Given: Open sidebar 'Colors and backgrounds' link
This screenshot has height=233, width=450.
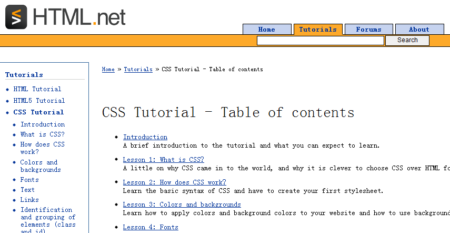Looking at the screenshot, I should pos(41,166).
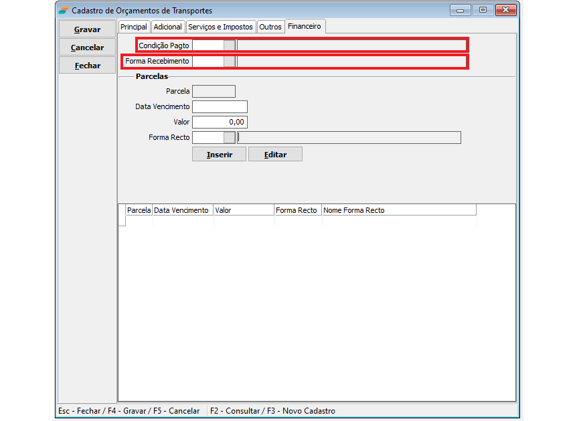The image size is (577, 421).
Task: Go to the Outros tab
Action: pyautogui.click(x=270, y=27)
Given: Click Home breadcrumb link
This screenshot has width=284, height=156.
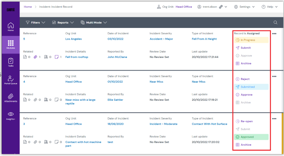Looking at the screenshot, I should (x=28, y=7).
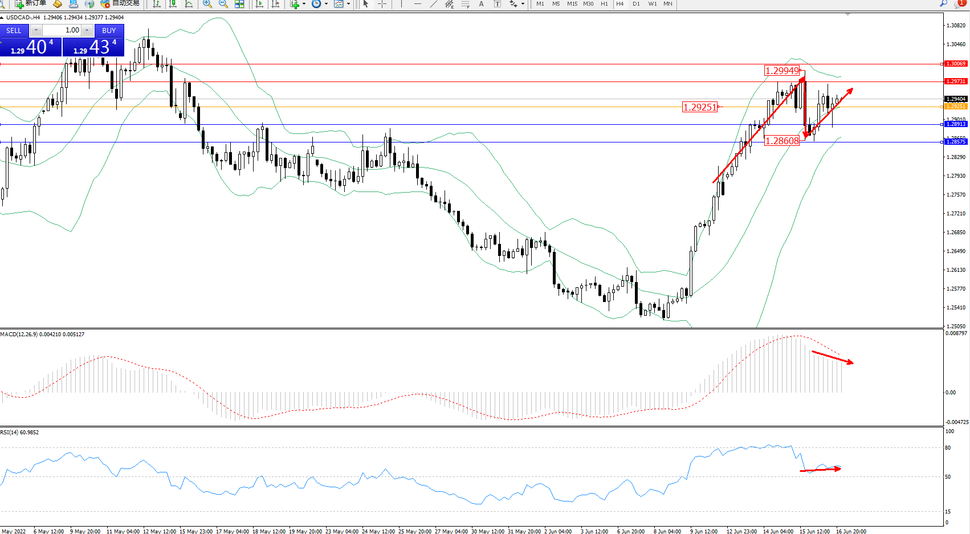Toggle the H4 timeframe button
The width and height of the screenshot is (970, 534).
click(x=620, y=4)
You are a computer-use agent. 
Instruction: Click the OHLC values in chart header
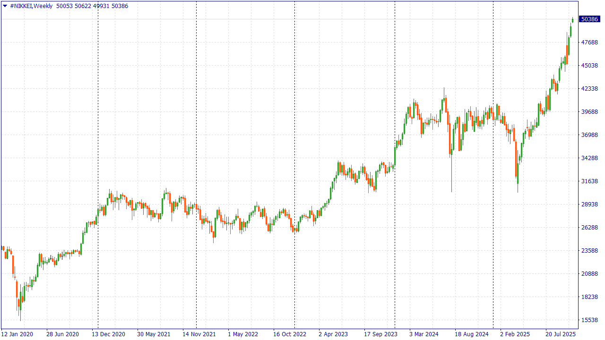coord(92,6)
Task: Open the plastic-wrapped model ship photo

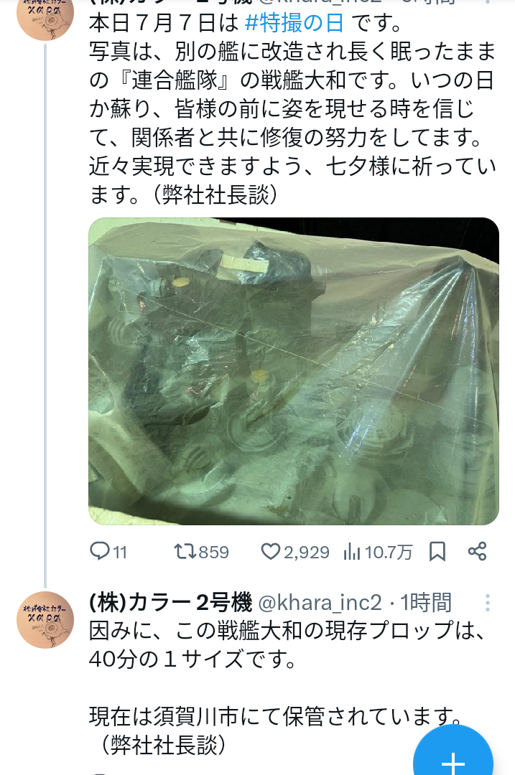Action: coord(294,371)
┄┄┄┄┄┄┄┄┄┄┄┄┄┄┄┄┄┄┄┄
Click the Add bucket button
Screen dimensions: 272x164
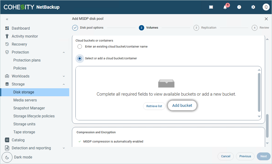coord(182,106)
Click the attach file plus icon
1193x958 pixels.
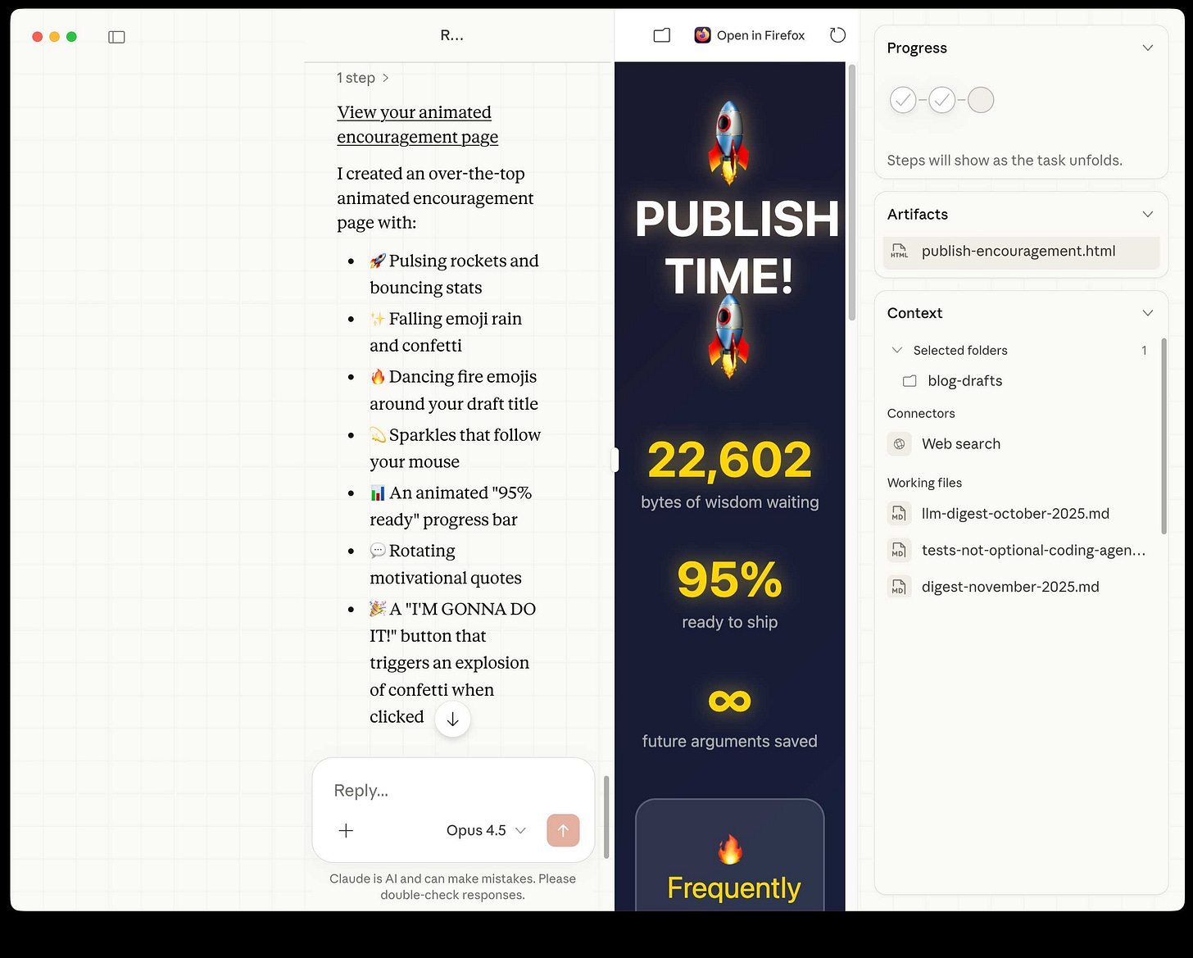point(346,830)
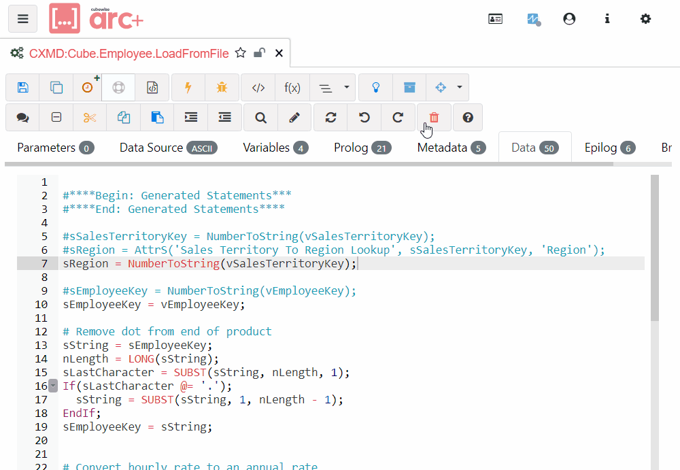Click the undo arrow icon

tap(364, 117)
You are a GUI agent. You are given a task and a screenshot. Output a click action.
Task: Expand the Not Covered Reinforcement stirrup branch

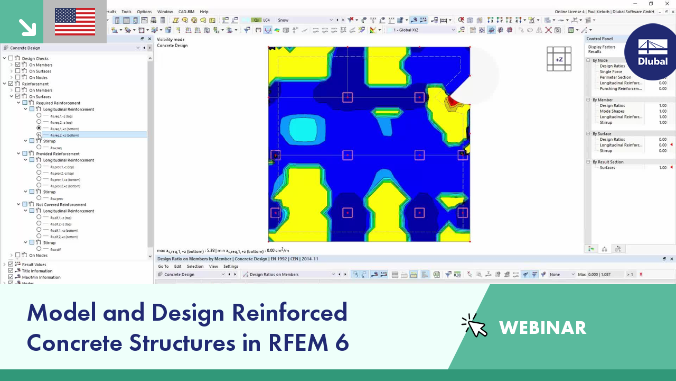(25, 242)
┄┄┄┄┄┄┄┄┄┄┄┄┄┄┄┄┄┄┄┄
ABOUT THIS EXERCISE
Reproduce the data above exactly, but only from the line containing "Given: Open sidebar" through the line containing "Given: Click Home breadcrumb link"; skip the pictures.

REPLY TO THE TASK
Given: Open sidebar 'Colors and backgrounds' link
This screenshot has height=233, width=450.
Looking at the screenshot, I should pos(41,166).
The image size is (577, 421).
Task: Go to the Outros tab
Action: pyautogui.click(x=270, y=27)
Given: Click Home breadcrumb link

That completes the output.